All content management is not created equal. There are any number of sub-genres of content management, but two of the biggest are Web Content Management (WCM) and Enterprise Content Management (ECM). At times, these two may overlap but they are not the same, and each discipline has its own set of tools, concerns, and best practices.

What is Web Content Management?

Web Content Management is the type of content management that is, probably, most familiar to the average person. Anyone with a blog or website is using some type of WCM system. But it isn’t always as simple as choosing a content management system (CMS). (The difference between WCM and CMS is a whole other issue.) As Eileen Mullan wrote:

“Web Content Management is the process of authoring content, be it textual, visual or aural, and posting that content to a website, often through a Web Content Management System. There are a number of key components that need to be considered when tackling content management online, such as how a website is laid out and how to organize content into various categories for easy navigation, just to name a few.”
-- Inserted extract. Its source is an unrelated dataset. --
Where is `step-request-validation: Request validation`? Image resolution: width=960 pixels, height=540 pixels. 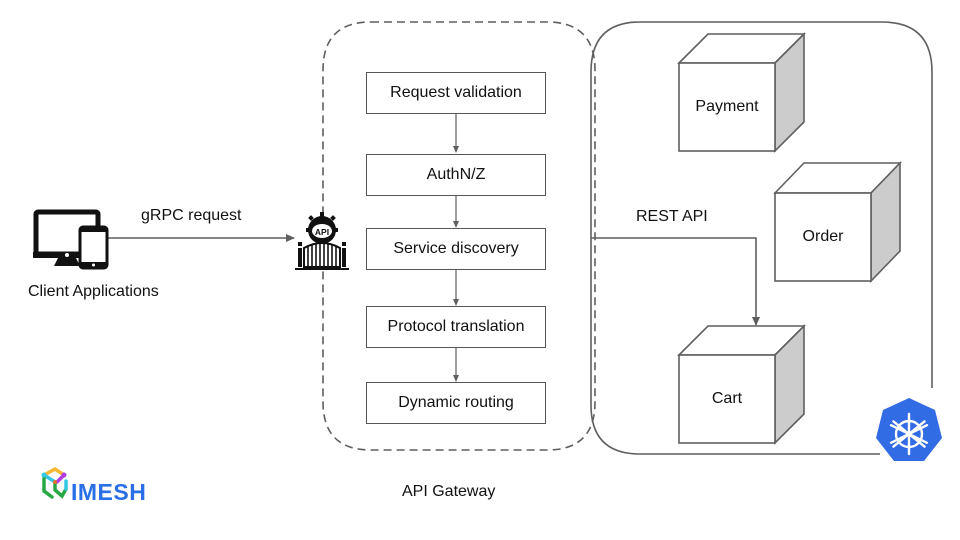
step-request-validation: Request validation is located at coordinates (456, 93).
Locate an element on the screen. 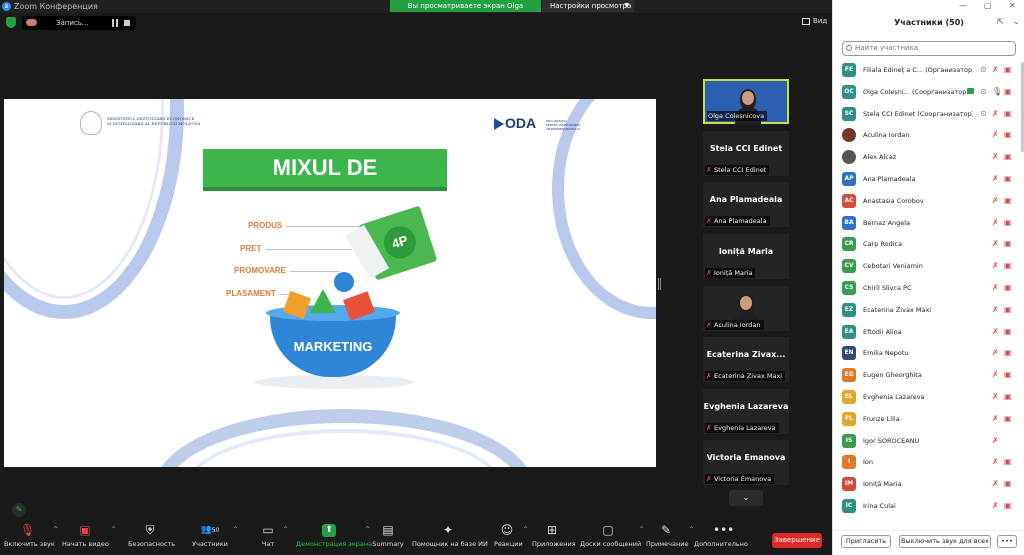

But as devices proliferate, and users increasingly demand content when and how they want it, WCM becomes more complicated. (For a more in-depth look at the intricacies of WCM.) Content prodcers need to have a content management strategy in place in order to efficiently produce and distribute your content to the ever increasing number of platforms and devices, or risk alienating readers.

The good news is there are a number of WCM systems out there to help you manage the demand. As Real Story Group’s Jarrod Gingras wrote for EContent:

“In your search for a CMS package, you will find an increasingly confusing array of technology players. Despite persistent predictions of industry ‘consolidation,’ the web CMS marketplace remains extraordinarily fragmented, characterized by a wide swath of mid-sized vendors and a sturdy set of open source projects.”

Increasingly, WCM systems are not just allowing you to store and schedule your content, but are incorporating more capabilities giving way to a new age where web content management and user experience go hand-in-hand.

What is Enterprise Content Management?

Even the experts have a hard time defining ECM. Unlike WCM, ECM is not a new discipline. For as long as there have been large companies, there has been ECM. It just got infinitely more complicated (or easier, depending on your outlook) with the rise of digital information. And with that change, came tools to help facilitate the management of enterprise content.

According to Prescient Digital Media ECM is, “the technologies used to capture, manage, store, preserve, and deliver content and documents related to organizational processes. ECM tools and strategies allow the management of an organization’s unstructured information, wherever that information exists.”

The issues of content lifecycle and governance are among the biggest concerns for knowledge management professionals. Enterprises produce an enormous amount of content, not all of it can be saved – and not all of that which is saved can be kept forever. As with WCM, having a strategy is important, because, as Wikipedia points out, there’s so much to consider:

“As ECM solutions have evolved, new components have emerged. For example, as content is checked in and out, each use generates new metadata about the content, to some extent automatically; information about how and when the content was used can allow the system to gradually acquire new filtering, routing and search pathways, corporate taxonomies, and semantic networks, and retention-rule decisions. Email and instant messaging are increasingly employed in decision-making processes; ECM can provide access to data about these communications, which can be used in business decisions.”

One of the biggest drivers behind the ever-increasing amount of digital content to be managed, is web content itself and many companies must decide whether they want a pure-play WCM system or an ECM system with WCM features. Most enterprises now have web presences that include company blogs, social media profiles, and more. Those are all types of enterprise content that need to be dealt with.